* **What is expected**
Given the records below, would you repeat exactly the lines that begin at the one containing "The width and height of the screenshot is (1914, 589)." and end at the one containing "Task: Go to next page of rules", inclusive?

Dataset entries
****************************************
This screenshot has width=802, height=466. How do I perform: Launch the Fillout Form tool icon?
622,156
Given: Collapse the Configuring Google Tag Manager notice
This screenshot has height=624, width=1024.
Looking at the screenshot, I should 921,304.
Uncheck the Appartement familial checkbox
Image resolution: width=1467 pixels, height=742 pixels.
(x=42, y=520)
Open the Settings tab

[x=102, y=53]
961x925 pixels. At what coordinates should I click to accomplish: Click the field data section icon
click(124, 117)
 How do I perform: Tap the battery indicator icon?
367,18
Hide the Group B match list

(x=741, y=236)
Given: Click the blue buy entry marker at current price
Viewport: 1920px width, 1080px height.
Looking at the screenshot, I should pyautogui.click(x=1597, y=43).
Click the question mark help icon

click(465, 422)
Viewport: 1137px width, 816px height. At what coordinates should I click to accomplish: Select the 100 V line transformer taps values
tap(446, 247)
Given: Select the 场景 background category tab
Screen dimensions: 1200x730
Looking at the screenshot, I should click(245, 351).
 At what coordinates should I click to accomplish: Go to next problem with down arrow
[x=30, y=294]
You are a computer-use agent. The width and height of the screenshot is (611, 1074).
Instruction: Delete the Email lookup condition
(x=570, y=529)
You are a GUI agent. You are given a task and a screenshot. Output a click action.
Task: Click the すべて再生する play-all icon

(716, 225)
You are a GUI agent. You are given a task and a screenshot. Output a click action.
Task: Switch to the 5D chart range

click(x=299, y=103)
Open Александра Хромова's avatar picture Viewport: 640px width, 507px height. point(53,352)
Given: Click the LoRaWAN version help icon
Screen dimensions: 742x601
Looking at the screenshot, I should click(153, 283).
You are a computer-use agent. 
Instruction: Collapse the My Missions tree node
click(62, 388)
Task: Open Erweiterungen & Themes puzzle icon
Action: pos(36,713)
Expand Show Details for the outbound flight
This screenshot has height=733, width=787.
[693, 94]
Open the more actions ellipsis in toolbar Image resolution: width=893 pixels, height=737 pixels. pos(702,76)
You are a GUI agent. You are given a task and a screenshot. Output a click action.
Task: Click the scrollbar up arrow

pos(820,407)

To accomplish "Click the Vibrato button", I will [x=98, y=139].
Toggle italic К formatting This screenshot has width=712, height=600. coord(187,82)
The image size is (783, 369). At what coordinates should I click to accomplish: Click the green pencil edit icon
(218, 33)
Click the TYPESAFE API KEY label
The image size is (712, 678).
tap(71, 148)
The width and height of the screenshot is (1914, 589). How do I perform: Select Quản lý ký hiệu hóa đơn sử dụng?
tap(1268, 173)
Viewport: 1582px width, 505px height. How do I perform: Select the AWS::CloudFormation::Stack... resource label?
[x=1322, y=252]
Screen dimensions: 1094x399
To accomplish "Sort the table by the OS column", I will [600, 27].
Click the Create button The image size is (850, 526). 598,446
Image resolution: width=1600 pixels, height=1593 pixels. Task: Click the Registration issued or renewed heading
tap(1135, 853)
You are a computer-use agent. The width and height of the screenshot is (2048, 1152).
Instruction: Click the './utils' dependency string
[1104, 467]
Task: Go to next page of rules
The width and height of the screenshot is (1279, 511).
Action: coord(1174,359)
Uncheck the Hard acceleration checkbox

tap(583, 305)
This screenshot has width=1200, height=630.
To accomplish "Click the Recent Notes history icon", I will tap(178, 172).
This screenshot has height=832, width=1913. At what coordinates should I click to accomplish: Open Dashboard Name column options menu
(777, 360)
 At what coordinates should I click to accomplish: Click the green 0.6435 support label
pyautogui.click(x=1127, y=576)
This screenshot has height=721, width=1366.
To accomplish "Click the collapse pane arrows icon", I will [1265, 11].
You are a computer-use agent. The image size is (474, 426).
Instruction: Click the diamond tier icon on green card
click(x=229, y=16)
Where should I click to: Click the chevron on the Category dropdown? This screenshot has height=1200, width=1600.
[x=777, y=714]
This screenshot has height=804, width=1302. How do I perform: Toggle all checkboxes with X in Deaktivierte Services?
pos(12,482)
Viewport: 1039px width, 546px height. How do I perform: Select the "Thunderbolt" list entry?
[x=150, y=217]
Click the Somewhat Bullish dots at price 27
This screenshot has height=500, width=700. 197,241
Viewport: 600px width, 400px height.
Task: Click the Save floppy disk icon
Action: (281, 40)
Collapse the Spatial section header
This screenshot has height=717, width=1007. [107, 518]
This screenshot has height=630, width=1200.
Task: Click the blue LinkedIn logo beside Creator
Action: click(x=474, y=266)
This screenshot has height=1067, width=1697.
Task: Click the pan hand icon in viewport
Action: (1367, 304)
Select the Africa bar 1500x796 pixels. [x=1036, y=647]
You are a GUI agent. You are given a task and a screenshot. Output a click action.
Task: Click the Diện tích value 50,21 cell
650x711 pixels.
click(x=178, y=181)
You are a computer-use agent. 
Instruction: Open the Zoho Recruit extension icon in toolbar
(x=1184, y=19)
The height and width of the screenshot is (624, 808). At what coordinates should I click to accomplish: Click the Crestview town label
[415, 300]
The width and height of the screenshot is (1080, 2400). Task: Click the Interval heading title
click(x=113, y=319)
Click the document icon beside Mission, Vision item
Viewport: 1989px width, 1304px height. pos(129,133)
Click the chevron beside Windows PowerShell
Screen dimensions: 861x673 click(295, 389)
****************************************
* **Output**
The width and height of the screenshot is (1914, 589). How do I perform: Select Quản lý ký hiệu hóa đơn sử dụng?
tap(1268, 173)
Viewport: 1582px width, 505px height. How do I perform: Select the AWS::CloudFormation::Stack... resource label?
[x=1322, y=252]
Screen dimensions: 1094x399
To accomplish "Sort the table by the OS column", I will [600, 27].
Click the Create button The image size is (850, 526). 598,446
Image resolution: width=1600 pixels, height=1593 pixels. Task: Click the Registration issued or renewed heading
tap(1135, 853)
You are a computer-use agent. The width and height of the screenshot is (2048, 1152).
Instruction: Click the './utils' dependency string
[1104, 467]
Task: Go to next page of rules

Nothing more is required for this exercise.